Write out again only the lines that run from the start of the entries to the line containing "Task: Toggle the 取り消し線 checkbox", both included.

*** Opening Input records ***

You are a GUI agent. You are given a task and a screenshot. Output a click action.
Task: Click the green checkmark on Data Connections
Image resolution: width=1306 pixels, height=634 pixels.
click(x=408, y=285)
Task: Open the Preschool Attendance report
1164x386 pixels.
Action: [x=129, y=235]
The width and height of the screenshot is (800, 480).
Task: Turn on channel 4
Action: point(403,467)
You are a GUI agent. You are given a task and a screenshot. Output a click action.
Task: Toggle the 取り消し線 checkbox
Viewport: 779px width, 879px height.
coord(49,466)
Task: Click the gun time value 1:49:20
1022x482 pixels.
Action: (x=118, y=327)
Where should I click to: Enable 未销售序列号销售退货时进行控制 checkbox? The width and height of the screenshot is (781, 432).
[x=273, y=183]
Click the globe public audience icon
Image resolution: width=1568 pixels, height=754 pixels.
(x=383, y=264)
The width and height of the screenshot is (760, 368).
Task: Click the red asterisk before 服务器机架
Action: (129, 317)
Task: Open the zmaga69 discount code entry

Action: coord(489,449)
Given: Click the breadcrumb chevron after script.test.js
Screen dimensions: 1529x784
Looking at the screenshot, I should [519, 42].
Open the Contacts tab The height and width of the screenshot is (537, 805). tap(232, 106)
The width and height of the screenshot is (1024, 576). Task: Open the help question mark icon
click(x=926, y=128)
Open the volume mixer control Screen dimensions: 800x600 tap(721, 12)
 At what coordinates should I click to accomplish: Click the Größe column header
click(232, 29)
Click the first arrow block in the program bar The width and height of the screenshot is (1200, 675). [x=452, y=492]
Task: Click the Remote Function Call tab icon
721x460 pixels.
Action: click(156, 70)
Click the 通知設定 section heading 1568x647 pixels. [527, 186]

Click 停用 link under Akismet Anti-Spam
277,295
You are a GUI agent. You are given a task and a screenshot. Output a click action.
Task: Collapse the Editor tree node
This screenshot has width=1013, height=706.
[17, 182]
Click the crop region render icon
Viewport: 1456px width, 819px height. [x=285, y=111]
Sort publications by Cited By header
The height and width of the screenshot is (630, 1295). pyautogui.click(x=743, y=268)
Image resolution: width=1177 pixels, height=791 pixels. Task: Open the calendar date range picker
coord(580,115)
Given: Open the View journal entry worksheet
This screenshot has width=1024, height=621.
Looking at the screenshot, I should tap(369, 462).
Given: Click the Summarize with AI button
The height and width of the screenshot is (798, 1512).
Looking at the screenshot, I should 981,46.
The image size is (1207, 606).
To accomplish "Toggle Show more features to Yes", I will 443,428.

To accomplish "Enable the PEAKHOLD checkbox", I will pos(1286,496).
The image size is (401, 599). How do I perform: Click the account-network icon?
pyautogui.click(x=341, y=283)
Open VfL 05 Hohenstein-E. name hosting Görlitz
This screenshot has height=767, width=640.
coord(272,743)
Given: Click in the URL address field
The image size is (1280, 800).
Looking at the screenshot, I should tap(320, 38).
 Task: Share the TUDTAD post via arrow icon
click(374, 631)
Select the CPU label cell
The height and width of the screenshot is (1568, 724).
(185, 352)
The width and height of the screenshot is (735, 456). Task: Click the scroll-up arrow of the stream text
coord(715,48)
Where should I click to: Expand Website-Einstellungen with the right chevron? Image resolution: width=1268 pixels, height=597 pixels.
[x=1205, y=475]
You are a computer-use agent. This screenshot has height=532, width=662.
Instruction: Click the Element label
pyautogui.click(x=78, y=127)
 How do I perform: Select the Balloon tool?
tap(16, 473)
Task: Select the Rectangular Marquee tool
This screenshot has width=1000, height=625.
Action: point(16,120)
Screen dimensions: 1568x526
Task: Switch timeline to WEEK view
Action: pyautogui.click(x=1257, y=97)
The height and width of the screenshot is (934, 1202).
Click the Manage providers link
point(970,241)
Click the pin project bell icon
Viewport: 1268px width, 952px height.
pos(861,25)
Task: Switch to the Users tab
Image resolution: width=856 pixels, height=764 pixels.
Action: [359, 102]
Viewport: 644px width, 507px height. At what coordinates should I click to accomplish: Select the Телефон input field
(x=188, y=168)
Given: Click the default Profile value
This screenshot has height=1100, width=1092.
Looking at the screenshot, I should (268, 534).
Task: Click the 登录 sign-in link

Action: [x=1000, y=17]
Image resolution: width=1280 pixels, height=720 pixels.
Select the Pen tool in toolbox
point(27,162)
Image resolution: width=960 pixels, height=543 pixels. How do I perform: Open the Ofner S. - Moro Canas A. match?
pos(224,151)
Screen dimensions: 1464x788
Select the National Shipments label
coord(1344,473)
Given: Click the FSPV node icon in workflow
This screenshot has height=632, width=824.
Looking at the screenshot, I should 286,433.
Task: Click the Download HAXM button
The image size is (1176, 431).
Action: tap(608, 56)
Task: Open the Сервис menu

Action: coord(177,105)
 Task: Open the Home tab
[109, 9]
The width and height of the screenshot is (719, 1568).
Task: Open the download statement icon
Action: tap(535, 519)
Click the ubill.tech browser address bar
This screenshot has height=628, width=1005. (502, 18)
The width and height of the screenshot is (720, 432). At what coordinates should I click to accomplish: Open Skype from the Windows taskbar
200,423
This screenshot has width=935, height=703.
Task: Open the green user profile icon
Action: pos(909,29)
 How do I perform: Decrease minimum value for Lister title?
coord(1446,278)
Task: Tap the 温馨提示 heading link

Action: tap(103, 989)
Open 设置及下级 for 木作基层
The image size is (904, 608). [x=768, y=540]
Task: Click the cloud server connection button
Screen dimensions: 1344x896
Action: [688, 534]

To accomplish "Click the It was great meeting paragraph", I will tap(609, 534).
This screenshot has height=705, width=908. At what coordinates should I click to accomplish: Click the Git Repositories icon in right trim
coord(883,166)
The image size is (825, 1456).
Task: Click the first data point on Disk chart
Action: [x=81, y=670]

*** Closing Input records ***

▸ Solution for this exercise:
You are a GUI agent. You are given a task and a screenshot. Output a click action.
Task: Click the green checkmark on Data Connections
Image resolution: width=1306 pixels, height=634 pixels.
click(x=408, y=285)
Task: Open the Preschool Attendance report
1164x386 pixels.
Action: [x=129, y=235]
The width and height of the screenshot is (800, 480).
Task: Turn on channel 4
Action: point(403,467)
You are a GUI agent. You are given a task and a screenshot. Output a click action.
Task: Toggle the 取り消し線 checkbox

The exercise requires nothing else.